Over the past 18 months, administrators at Florida State have cut enrollment, frozen positions and hiring, reduced travel, cut utility usage, reduced supplies and severely reduced the president’s and six vice presidents’ budgets. In addition to millions of dollars in cuts in administrative functions, the new plan recommends various changes in academic programs.
For example, these recommendations include:
- In the College of Arts & Sciences, the geology department would be suspended as a separate department but could be merged with meteorology and oceanography into a new Earth & Atmospheric Sciences unit.
- In the College of Business, The Dedman School of Hospitality and the Golf Management Program would come under separate accreditation from the college so they could be open to more students and become self-supporting.
- The colleges of Communication and Information have merged into one, the College of Communication and Information.
- The College of Social Work is exploring the possibility of merging with another college.
- The College of Visual Arts, Theatre & Dance would restructure into three schools: Theatre, Dance and Art Design. The college would suspend its lighting program, scenic design, and Art Education B.S. degree.
- FSU-Panama City will become self-supporting in three years. Its budget would be cut by 25 percent (although it would receive federal stimulus funds). It would suspend its Information Studies and resident MBA program except online and is developing a plan with Gulf Coast Community College to accept freshman and sophomore students, pending Board of Governors approval. Florida State will encourage students who are not admitted to the main campus to begin their studies at the Panama City campus, Florida State’s "Campus on the Coast." Military personnel with honorable discharges or currently serving will be admitted to select undergraduate and graduate programs at Panama City.
- The Ringling Cultural Center would be self-supporting in three years.
- The Asolo MFA acting program also would become self-supporting.
- The colleges of Education, Human Sciences, Music, Nursing and Social Sciences also would suspend or restructure some programs.
Members of the Florida State community can visit: campus.fsu.edu/budget for a complete list of the proposed program eliminations.

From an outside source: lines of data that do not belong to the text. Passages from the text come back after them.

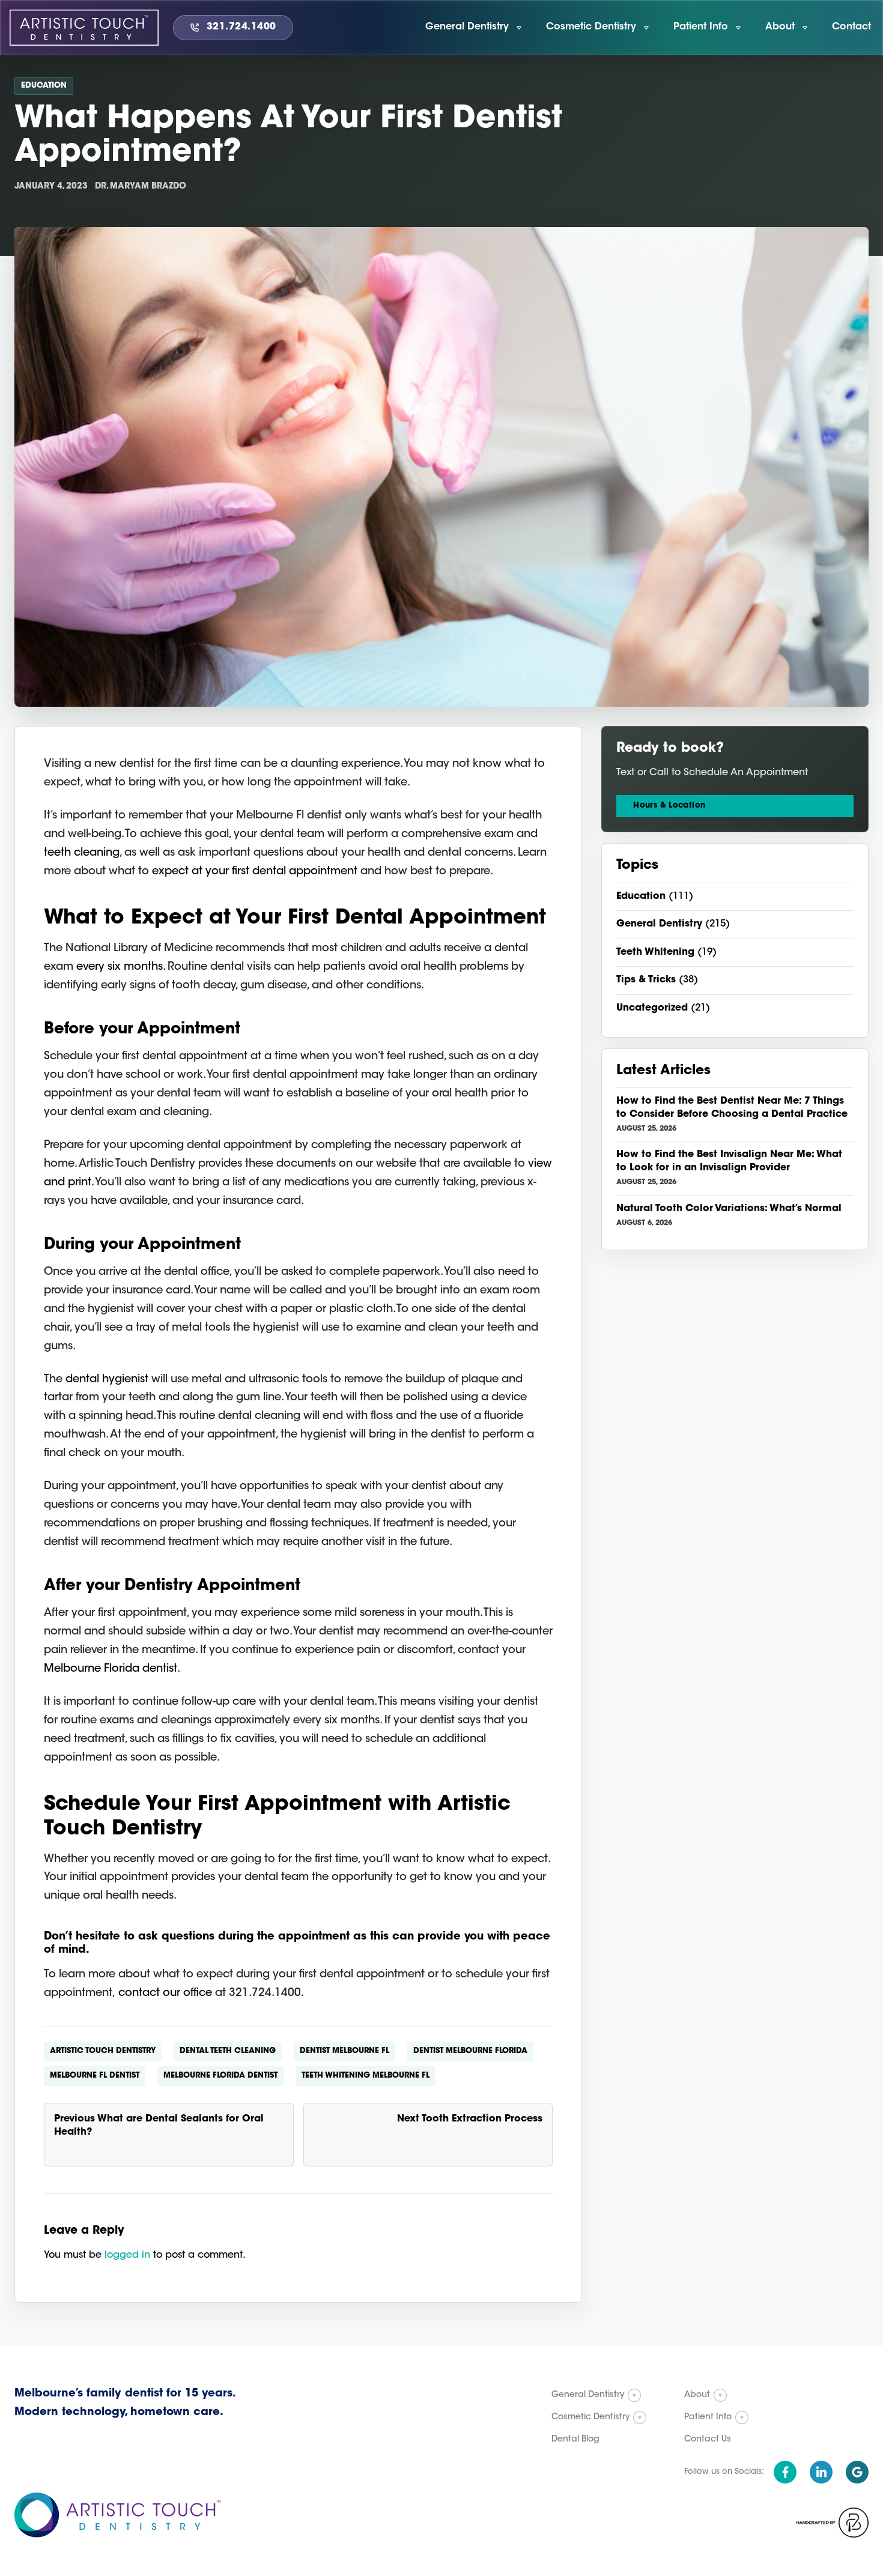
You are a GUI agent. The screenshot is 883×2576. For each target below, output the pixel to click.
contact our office (165, 1993)
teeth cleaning (82, 853)
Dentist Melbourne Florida (470, 2051)
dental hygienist (106, 1379)
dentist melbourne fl (344, 2051)
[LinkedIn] (821, 2472)
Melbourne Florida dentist (110, 1669)
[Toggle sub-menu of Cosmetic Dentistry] (640, 2417)
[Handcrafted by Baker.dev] (833, 2523)
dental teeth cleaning (228, 2051)
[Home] (84, 28)
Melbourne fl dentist (94, 2075)
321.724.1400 (241, 27)
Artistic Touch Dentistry (103, 2051)
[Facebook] (785, 2472)
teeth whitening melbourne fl (365, 2075)
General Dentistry (659, 924)
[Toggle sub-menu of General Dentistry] (634, 2395)
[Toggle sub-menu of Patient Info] (742, 2417)
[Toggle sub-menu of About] (720, 2395)
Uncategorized (652, 1008)
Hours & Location (669, 805)
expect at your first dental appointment (254, 871)
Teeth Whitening (655, 952)
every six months (119, 967)
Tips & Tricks (646, 980)
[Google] (857, 2472)
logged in (127, 2255)
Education (44, 85)
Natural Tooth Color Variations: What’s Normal (729, 1209)
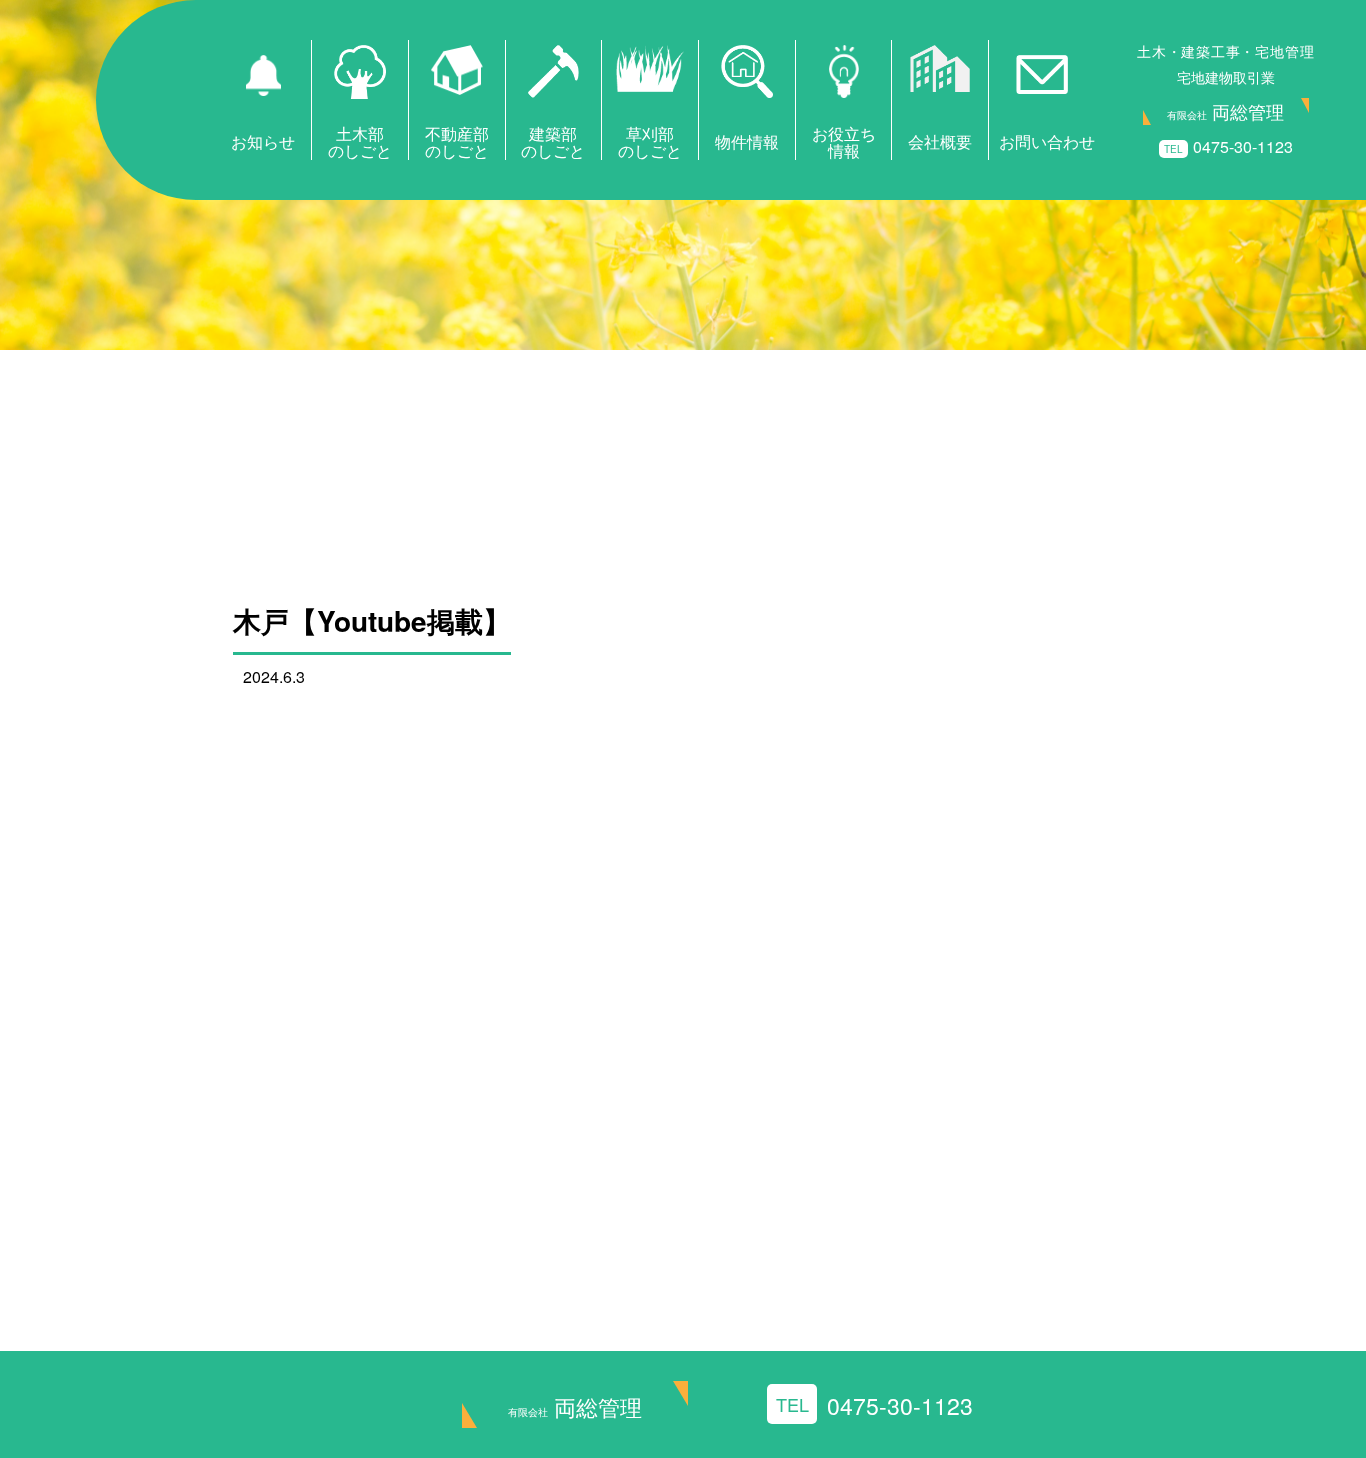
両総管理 (575, 1406)
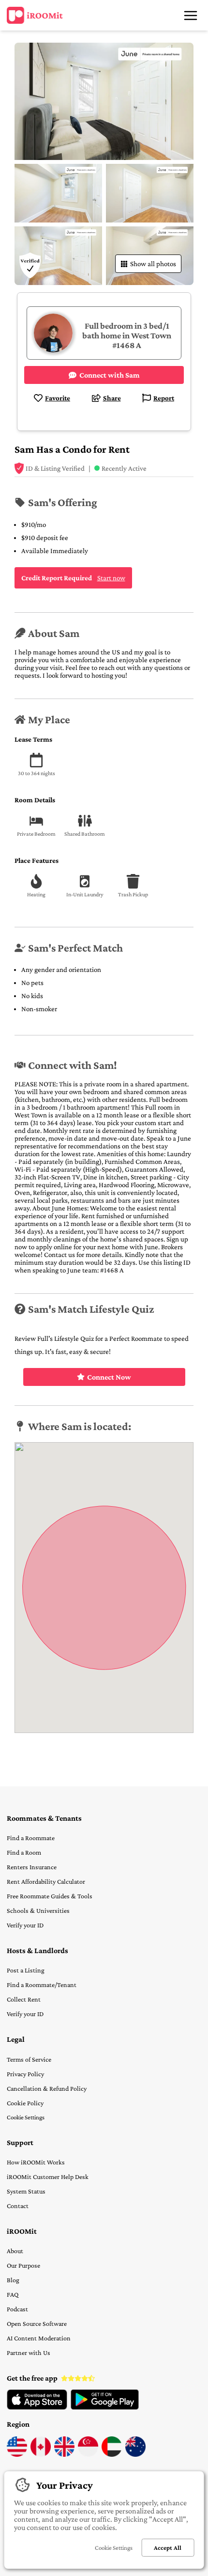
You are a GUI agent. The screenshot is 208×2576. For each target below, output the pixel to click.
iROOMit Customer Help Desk (48, 2176)
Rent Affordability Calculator (46, 1881)
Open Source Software (37, 2323)
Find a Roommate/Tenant (41, 1984)
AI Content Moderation (39, 2338)
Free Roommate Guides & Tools (49, 1896)
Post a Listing (26, 1970)
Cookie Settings (26, 2117)
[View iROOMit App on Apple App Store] (37, 2407)
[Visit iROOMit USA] (17, 2454)
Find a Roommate (31, 1838)
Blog (13, 2280)
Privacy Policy (25, 2074)
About (15, 2251)
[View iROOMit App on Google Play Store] (105, 2407)
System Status (26, 2191)
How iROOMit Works (36, 2162)
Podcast (17, 2309)
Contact (18, 2206)
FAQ (12, 2294)
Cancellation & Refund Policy (47, 2088)
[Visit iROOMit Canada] (40, 2454)
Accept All (167, 2547)
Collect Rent (24, 1999)
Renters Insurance (32, 1867)
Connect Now (109, 1377)
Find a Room (24, 1852)
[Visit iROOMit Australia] (135, 2454)
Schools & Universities (38, 1910)
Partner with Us (28, 2352)
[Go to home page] (35, 15)
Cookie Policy (25, 2103)
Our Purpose (23, 2265)
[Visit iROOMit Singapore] (88, 2454)
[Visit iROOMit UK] (64, 2454)
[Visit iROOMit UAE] (112, 2454)
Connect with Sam (109, 375)
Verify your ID (25, 1925)
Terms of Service (29, 2059)
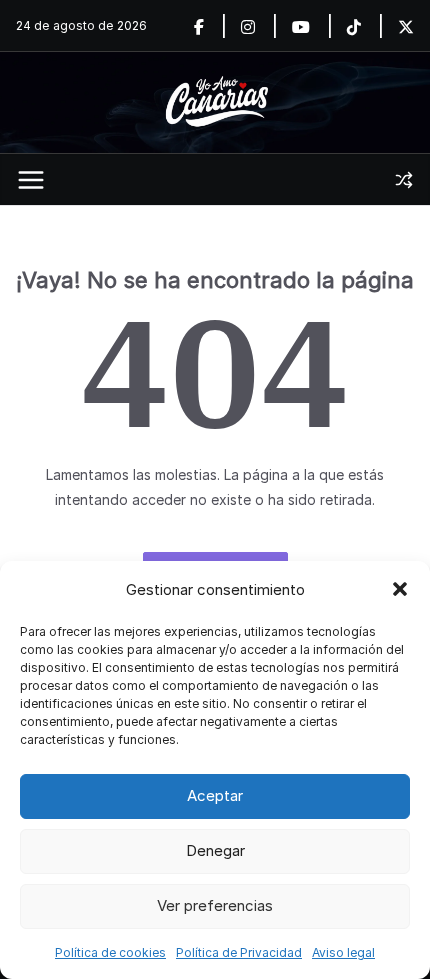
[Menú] (31, 180)
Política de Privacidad (239, 952)
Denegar (215, 850)
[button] (400, 589)
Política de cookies (110, 952)
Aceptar (215, 795)
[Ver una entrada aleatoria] (404, 180)
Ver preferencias (215, 905)
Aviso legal (343, 952)
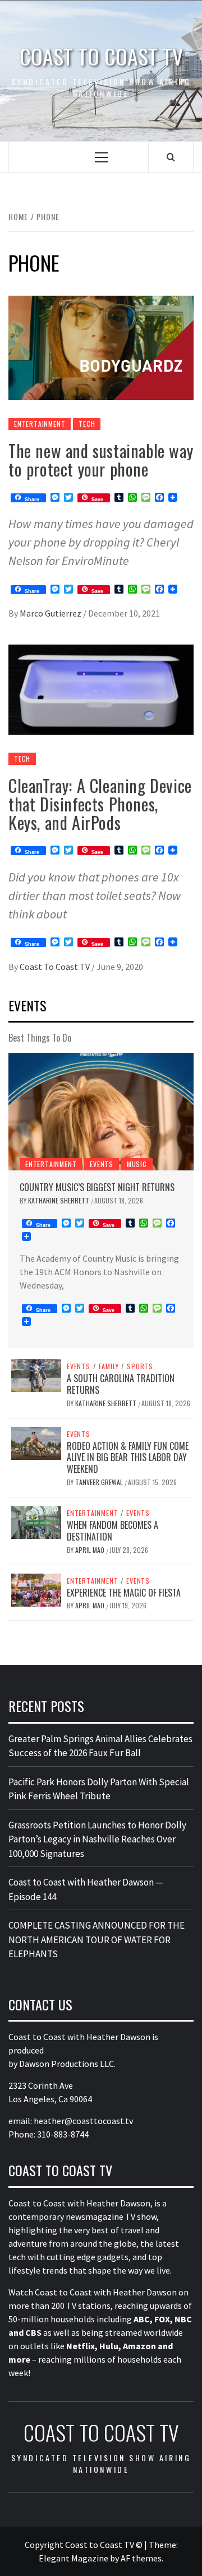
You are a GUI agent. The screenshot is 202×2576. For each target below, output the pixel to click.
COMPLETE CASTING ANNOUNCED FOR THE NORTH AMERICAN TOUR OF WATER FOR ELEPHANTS (96, 1939)
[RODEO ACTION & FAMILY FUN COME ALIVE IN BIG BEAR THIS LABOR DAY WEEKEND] (36, 1442)
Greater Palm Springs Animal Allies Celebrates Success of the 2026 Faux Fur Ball (100, 1746)
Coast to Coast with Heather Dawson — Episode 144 (85, 1889)
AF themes (141, 2558)
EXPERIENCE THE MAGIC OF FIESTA (124, 1592)
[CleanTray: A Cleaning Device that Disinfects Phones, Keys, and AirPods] (101, 688)
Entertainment (39, 423)
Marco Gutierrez (51, 613)
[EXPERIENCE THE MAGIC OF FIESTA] (36, 1588)
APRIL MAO (90, 1550)
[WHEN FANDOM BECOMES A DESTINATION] (36, 1521)
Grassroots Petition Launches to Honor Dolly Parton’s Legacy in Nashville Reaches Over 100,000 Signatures (97, 1839)
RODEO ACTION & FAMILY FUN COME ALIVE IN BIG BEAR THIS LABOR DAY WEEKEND (128, 1457)
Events (101, 1164)
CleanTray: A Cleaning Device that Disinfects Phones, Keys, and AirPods (100, 804)
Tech (87, 423)
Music (137, 1164)
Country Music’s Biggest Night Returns (97, 1187)
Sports (140, 1366)
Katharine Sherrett (59, 1200)
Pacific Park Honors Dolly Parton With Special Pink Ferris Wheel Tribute (98, 1789)
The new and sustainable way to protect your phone (100, 460)
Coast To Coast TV (55, 966)
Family (109, 1366)
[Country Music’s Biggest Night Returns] (101, 1111)
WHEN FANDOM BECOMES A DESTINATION (112, 1530)
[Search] (171, 157)
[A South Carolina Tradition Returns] (36, 1374)
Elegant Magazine (73, 2558)
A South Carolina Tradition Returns (121, 1384)
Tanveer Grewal (100, 1482)
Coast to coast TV (101, 56)
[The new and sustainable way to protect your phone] (101, 346)
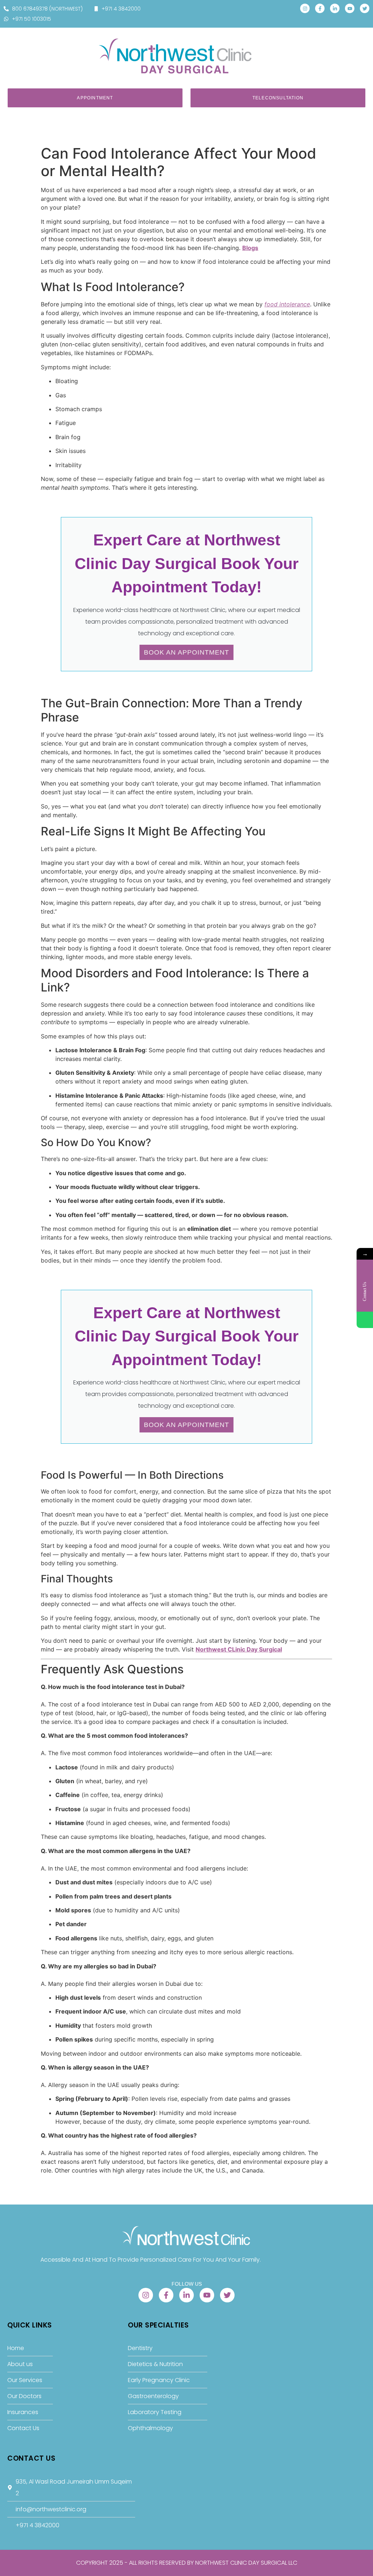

The same information will be posted for the general public at: www.fsu.edu and at president.fsu.edu.
If the trustees give the administration approval to proceed with the proposed plan, the university will work closely with undergraduate students in the affected programs to work out plans for completing their degrees. Faculty will be retained on stimulus funds to also ensure master’s and doctoral degree students who are affected can graduate.
"The administration has planned effectively to deal with the budget cuts so that the impact on the quality of the university is minimized," said Music Therapy professor and past Faculty Senate President Jayne Standley. "This has been accomplished over the past year in an open format with input from all areas, especially faculty and students. I feel confident that the overall plan is the best that could be devised under extraordinarily dire circumstances, and that the university community will continue to work together to ensure a quality education for the students of Florida State."